■ Aim of the task: When you reach the line that contains "Given: Click the" in the data below, copy it and every line after it exactly, adding nothing.

*** Opening Dataset extract ***

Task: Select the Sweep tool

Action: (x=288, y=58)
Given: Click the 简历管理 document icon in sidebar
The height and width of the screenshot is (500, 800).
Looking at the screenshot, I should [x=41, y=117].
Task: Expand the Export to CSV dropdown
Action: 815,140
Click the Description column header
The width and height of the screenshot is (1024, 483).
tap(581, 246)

*** Closing Dataset extract ***

■ Problem solution:
Given: Click the 简历管理 document icon in sidebar
The height and width of the screenshot is (500, 800).
Looking at the screenshot, I should [x=41, y=117].
Task: Expand the Export to CSV dropdown
Action: 815,140
Click the Description column header
The width and height of the screenshot is (1024, 483).
tap(581, 246)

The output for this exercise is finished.